Evidence supported the following. On April 25, 1968, Mendoza's body was found in a 1956 Chevrolet parked near the Portland airport. The automobile had been stolen from a parking lot in the same general area on April 24. Mendoza had suffered seven head shots from a .25 caliber pistol.

On March 5, 1968, defendant and Mendoza had been charged with larceny in Yamhill County. About two weeks before trial on this charge, defendant suggested to Mendoza that Mendoza leave town so that they would not be seen together. Nevertheless, Mendoza was subpoenaed to appear in defendant's Yamhill County trial as a state's witness. Mendoza appeared pleased when the subpoena was served upon him, and remarked to his bail bondsman that he would be able to get money from defendant as a result, and that the state would be unable to prove its case against defendant unless he testified. Three witnesses for defendant testified falsely at the Yamhill County trial, which was held after Mendoza's death, that, at the time of the larceny they were with defendant in Portland. The falsity of their testimony was disclosed at the larceny trial.

One of the false witnesses, Janet Sherman, who was a former girl friend of defendant, testified in the case at bar that about a week before Mendoza's death defendant had remarked that he thought Mendoza had made a deal with the Yamhill County District Attorney; that 'it would be hard to find out who killed a man found in a stolen car shot out near the airport'; and that he was going to pay a thousand dollars to have the job done.

At 10 p.m. on April 24, 1968, defendant telephoned Mendoza. Mendoza received the call at a neighbor's residence, returned home, and told his wife, 'I don't know about that Capitan * * * 'He wants me to help him do something. '"' He immediately put on some old clothing and left. She never saw him alive again.

One Harris testified that on the night of April 24, 1968, he, Benjamin L. Willis, and Dennis L. Kniss were at a drive-in restaurant in the airport area. After Willis placed some telephone calls, the three went to a bowling alley and stole a 1956 Chevrolet which Harris said resembled the automobile in which Mendoza's body was found. They parked this automobile in an inconspicuous location, returned to the restaurant, and placed at least one more telephone call. Shortly thereafter, defendant and 'Bobby' Wright drove up in one automobile and Max Fry and a girl drove up in a white, tan or beige 1960 or 1961 Ford station wagon.
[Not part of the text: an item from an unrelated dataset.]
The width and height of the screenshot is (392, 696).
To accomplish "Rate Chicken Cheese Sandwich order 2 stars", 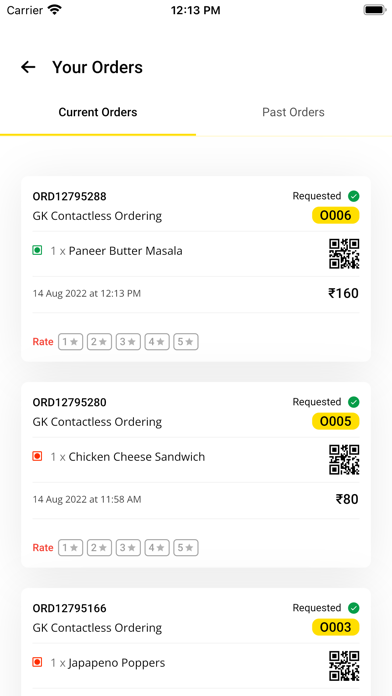I will [x=99, y=548].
About 10 p.m. defendant walked to a telephone booth and when he returned told Wright and Fry: 'Go pick him up.' Wright and Fry drove away in the stolen Chevrolet. The others returned to the restaurant where defendant and the girl sat in the Ford. Kniss and Willis left and Harris entered the Ford. Shortly thereafter, when Harris saw the stolen Chevrolet go by with two or three occupants in it, he pointed it out. With the girl driving, the Ford and its occupants followed the Chevrolet to a place where it was parked in the area where it and Mendoza's body were later found. Defendant told the girl to stop. Wright and Fry ran from the Chevrolet and entered the Ford. It was driven back to the vicinity of the restaurant and enroute Wright remarked, 'He's a dead son of a bitch.'

A reserve deputy sheriff testified he saw automobile at the airport location around 11 p.m. on April 24, 1968. He described them as a light-colored car, a yellow and black 1950 or 1951 Plymouth, and a white 1961 or 1962 Ford station wagon.

Janet Sherman testified that the day after the murder defendant told her that he had had Mendoza killed; that he had an alibi to the effect that he and Wright had been at a bar that night, had created some disturbance, had been asked to leave, and spent the remainder of the evening at home with others present. He also told her that he had disposed of the murder weapon.

Defendant, his wife, and 'Bobby' Wright's girl friend all testified that defendant was at home the entire evening and night of April 24--25, except for a brief period between 8 and 9 p.m., when he and Wright went to a tavern to purchase some beer; and that Wright and his girl friend left between 11 and 11:30 p.m.

On rebuttal the state produced a witness who testified that he was with defendant between 4 and 8 p.m. on April 24 at several locations in downtown Portland while defendant was looking for someone named 'Carlos'; that he left defendant at the home of one Susan Thorne; and that he saw defendant and Miss Thorne leave the house within minutes after he left.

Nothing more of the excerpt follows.